These beauties have an unfair reputation for being fussy, hard-to-care-for plants. Although some roses do require more maintenance than others, growing roses is something everybody can do.

Yellow Roses

Known amongst rose lovers as the queen of flowers, the rose has been a very significant bloom for people throughout the history of civilization.

Cleopatra filled her living quarters with rose petals to make a lasting impression on Mark Anthony; the self-indulgent emperor Nero dumped tons of rose petals on his dinner guests, and in Roman times newlyweds were often crowned with roses.

Reference to roses is found on frescoes, in literature and religious documents of ancient times, but the era of the modern rose was established with the introduction of the first hybrid tea rose.

“La France” by the French breeder Guillot was cultivated in 1867, and by the late 20th century there were more than 10 000 hybrid tea roses.

It was the wife of Napoleon Bonaparte, Josephine, who renewed interest in the garden rose. She dreamt of having a rose garden that contained a collection of all the roses in the world.

Whether you have the same dream as Josephine or can only accommodate a potted miniature rose, having roses in your garden is very rewarding.

To be successful in rose growing you need to ensure that your roses get enough sun, air, and nutrients.

Here is what you need to do:

Choose a good sunlit spot (roses need at least 5 hours of full sunlight a day) that enjoys good air circulation (stagnant air promotes fungal infection).
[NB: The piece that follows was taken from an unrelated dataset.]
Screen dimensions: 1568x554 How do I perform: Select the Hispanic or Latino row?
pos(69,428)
– Dig a hole 50cm in depth and width.
– Fill the hole with water and leave to drain.
– Add large quantities of compost to ensure good drainage and aeration.
– Fill the hole with enough mixed soil to place the rose at the correct height.
– Use a stick to position the plant – the bud-union must eventually be below the surface of the soil.
– Fill more enriched soil around the plant, compress the soil and water well.
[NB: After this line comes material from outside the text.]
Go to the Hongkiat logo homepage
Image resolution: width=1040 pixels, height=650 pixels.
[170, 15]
The very best way to care for your roses is to give them sufficient water. It isn’t so much the frequency of watering that is important but rather the quantity of water that reaches the plant’s roots.

Each plant should receive 10 – 15 litres of water per week, and container roses should be watered daily as the soil can rapidly dry out.

Pink Rose

Roses love water in motion. Water should be able to penetrate the soil and readily drain. Very sandy soil needs more frequent watering (3 – 5 times per week) to keep the roots cool and replenish the drained water.
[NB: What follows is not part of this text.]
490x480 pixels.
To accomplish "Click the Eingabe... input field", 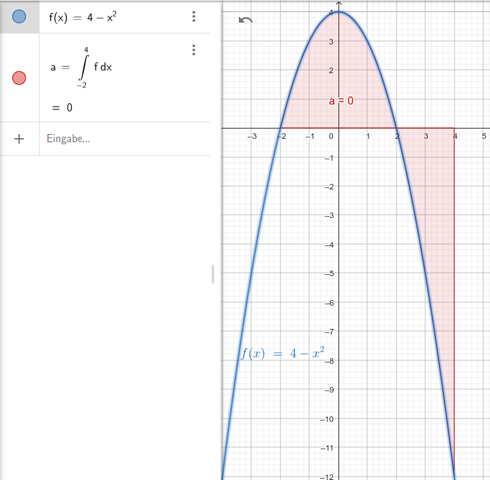I will pos(125,139).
Clay or loamy soil shouldn’t be irrigated as often (1- 3 times per week). To facilitate better drainage in clay soil, rough organic matter like peanut shells, bark chips or pine needles can be worked into the soil when planting or after pruning in winter.

If your roses make new shoots and generally look healthy, you know that you are watering them adequately. If this is not the case, double up on the watering and you should see the results within a week or two. The leaf mass on a rose plant will determine the amount of flowers it can produce.

Red Roses

With only a few leaves, the plant cannot sufficiently cool down through the process of transpiration and will suffer due to overheating and sunburn. It is therefore best to increase watering if you see blackness on the stem.

Cutting it back will only stress the plant more. Give it time to heal itself with new shoots and leaves. Fertiliser should also not be applied until there are enough new leaves on the bush.

The amount of roots that anchor the plant and take up water and nutrients is directly proportional to the growth above ground.

Good soil drainage is important but it should not drain so fast that the root area dries out. Use mulch around the plant’s root area to keep the roots cool. Fertilise your roses once a month to promote new growth.

Roses that have happy roots can grow up to 20 years old, so what better investment than planting roses in your garden? Also, in South Africa they flower for at least 9 months of the year.